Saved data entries
——
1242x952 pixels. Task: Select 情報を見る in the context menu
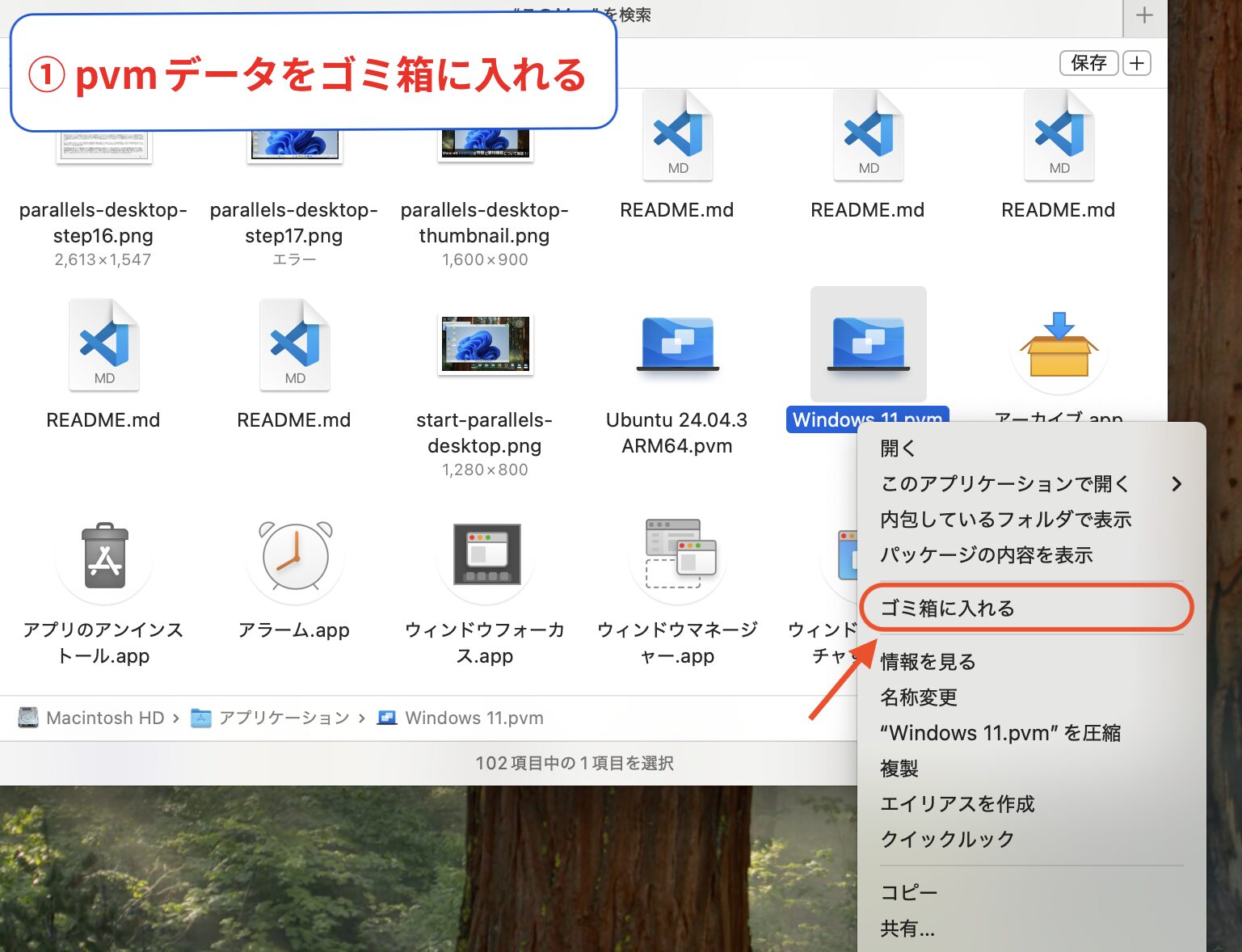928,662
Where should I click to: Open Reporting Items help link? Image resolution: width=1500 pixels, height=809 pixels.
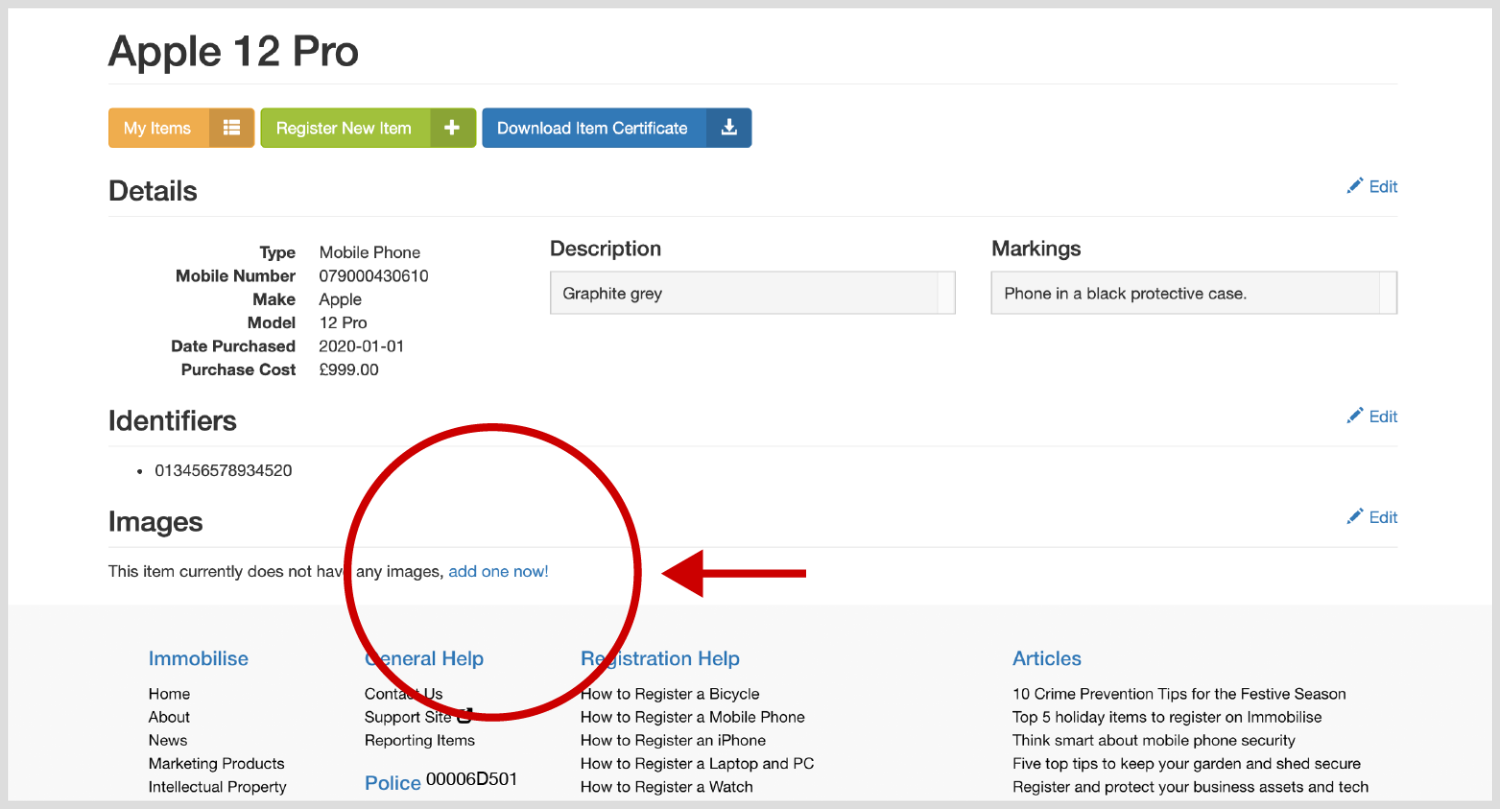(419, 740)
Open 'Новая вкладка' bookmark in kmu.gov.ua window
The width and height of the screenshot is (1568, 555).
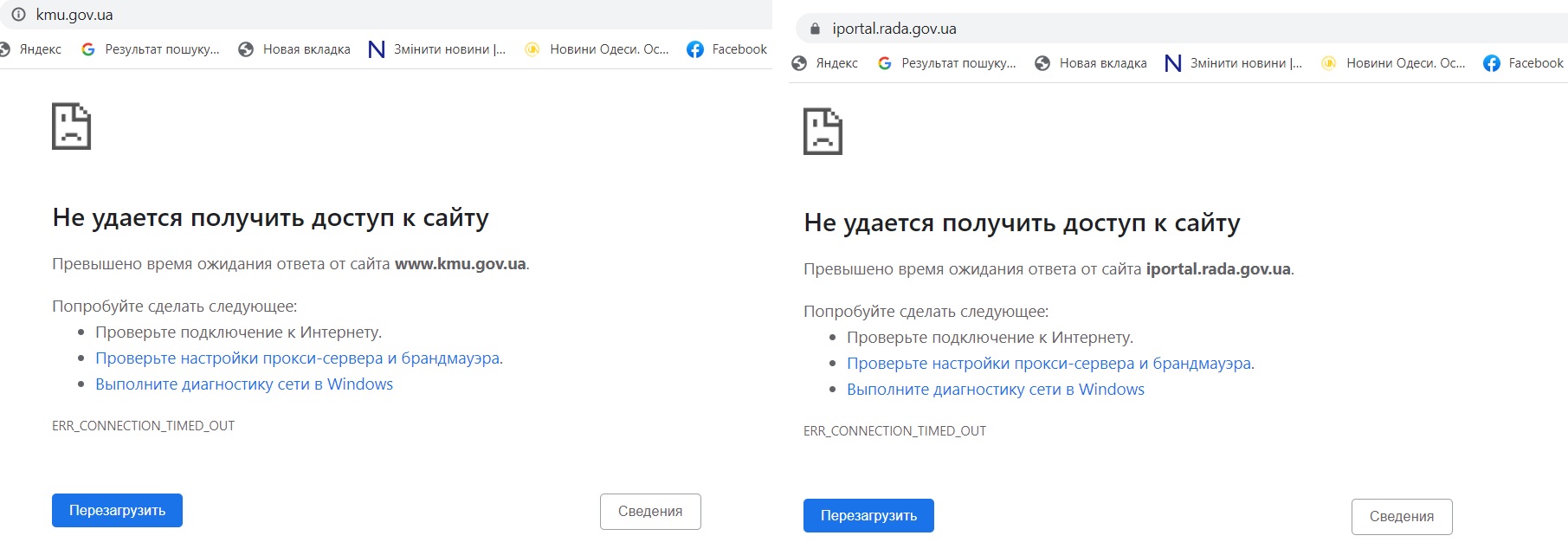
——
WHAT NEEDS TO BE DONE: Leave the pictures out, then output exactly the lines from the "Where should I" line through the end of the records above, and no others.

FINAL ANSWER:
Where should I click to: Open Reporting Items help link? Image resolution: width=1500 pixels, height=809 pixels.
(419, 740)
Open 'Новая вкладка' bookmark in kmu.gov.ua window
The width and height of the screenshot is (1568, 555).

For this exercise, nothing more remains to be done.